The price of gold catapulted to five-week highs on Thursday after Chinese officials poured cold water on trade-deal euphoria, sending the Dow and broader U.S. stock market tumbling.
Gold Surges; Silver Follows
Gold for December delivery, the most actively traded futures contract, peaked at $1,516.70 a troy ounce on the Comex division of the New York Mercantile Exchange. That was the highest level since Sept. 24. The precious metal continues to trade near intraday highs, having gained $18.50, or 1.3%.
December silver futures also rallied sharply, gaining 26 cents, or 1.5%, to $18.13 a troy ounce.
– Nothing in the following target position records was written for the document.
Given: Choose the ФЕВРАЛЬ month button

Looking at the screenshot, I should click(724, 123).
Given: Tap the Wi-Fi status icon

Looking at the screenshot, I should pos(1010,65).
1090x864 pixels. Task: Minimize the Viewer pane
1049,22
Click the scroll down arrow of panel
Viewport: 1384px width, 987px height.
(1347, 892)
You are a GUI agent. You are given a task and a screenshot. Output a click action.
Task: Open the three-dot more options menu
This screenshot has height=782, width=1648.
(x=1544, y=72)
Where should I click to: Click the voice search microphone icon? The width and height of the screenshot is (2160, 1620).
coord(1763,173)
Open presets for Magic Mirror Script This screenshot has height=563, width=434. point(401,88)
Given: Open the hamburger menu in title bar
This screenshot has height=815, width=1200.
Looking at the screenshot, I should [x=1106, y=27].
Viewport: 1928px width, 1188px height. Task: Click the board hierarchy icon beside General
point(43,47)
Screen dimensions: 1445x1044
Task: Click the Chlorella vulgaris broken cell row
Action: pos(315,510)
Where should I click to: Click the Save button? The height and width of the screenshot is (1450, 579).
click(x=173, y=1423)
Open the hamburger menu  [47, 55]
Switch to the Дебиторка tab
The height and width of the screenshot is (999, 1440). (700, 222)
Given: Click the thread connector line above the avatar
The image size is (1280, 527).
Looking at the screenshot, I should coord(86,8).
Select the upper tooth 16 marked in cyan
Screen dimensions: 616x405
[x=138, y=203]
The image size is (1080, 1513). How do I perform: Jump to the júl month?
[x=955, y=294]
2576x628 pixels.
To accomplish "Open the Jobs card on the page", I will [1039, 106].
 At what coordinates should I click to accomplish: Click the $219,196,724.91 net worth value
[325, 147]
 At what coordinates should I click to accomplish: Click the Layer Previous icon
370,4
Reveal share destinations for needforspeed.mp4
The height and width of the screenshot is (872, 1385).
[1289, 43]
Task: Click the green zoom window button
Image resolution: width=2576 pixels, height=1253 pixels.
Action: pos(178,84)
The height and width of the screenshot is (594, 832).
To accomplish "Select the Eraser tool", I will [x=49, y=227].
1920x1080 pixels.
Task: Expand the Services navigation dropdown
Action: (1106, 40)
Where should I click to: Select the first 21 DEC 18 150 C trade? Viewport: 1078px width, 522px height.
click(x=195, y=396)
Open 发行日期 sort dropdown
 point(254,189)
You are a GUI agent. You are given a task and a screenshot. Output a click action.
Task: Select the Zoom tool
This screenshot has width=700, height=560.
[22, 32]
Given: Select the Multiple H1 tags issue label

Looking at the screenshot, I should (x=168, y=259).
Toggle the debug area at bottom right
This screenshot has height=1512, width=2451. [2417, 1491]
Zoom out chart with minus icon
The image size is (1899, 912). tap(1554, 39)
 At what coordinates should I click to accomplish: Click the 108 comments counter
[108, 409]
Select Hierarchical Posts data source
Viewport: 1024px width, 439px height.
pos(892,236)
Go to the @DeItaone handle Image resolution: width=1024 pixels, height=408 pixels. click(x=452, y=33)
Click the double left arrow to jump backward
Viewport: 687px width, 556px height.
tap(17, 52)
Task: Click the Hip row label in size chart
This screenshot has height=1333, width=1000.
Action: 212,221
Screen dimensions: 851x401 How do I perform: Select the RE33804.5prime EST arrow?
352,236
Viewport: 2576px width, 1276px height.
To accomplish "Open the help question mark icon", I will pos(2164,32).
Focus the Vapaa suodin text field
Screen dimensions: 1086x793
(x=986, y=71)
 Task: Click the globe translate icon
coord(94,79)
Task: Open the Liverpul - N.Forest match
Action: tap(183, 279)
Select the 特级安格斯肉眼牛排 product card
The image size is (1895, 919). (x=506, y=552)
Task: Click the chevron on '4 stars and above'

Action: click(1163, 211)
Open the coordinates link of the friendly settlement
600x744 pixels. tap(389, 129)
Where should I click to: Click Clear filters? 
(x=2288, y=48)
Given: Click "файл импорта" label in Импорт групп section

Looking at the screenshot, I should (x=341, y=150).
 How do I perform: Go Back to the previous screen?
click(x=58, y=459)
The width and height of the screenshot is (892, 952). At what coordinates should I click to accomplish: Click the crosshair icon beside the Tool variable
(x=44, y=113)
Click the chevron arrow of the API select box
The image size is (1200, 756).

The gold-silver ratio that is used by investors to determine when to buy and sell precious metals edged down 0.3% to 83.40.
Risk Appetite Fades
The Dow and broader U.S. stock market plunged on Thursday after a Bloomberg report cast a dark shadow over China trade negotiations.
Citing sources familiar with the matter, Bloomberg reported that Chinese officials were having serious doubts about their trade-deal progress with the Trump administration. The primary issue appears to be President Trump’s ‘impulsive nature’ and the possibility of him reneging a trade deal at any moment.
President Trump and Chinese counterpart Xi Jinping were scheduled to meet on the sidelines of the APEC summit in Chile next month to hammer out the final details of a partial trade agreement. That summit has since been cancelled due to political unrest in the Latin American country.
The Dow Jones Industrial Average (DJIA) plunged by as much as 248 points on Thursday. The blue-chip index came within striking distance of all-time highs during the previous session.
Stocks received a strong tailwind from the Federal Reserve late Wednesday as officials voted to lower interest rates for the third time this year. Despite the strong initial reaction, concerns that the Fed may be running out of stimulus weighed on investors’ sentiment in the early part of Thursday trading.
The U.S. central bank also tempered expectations about future rate cuts, pointing to a higher bar for future adjustments.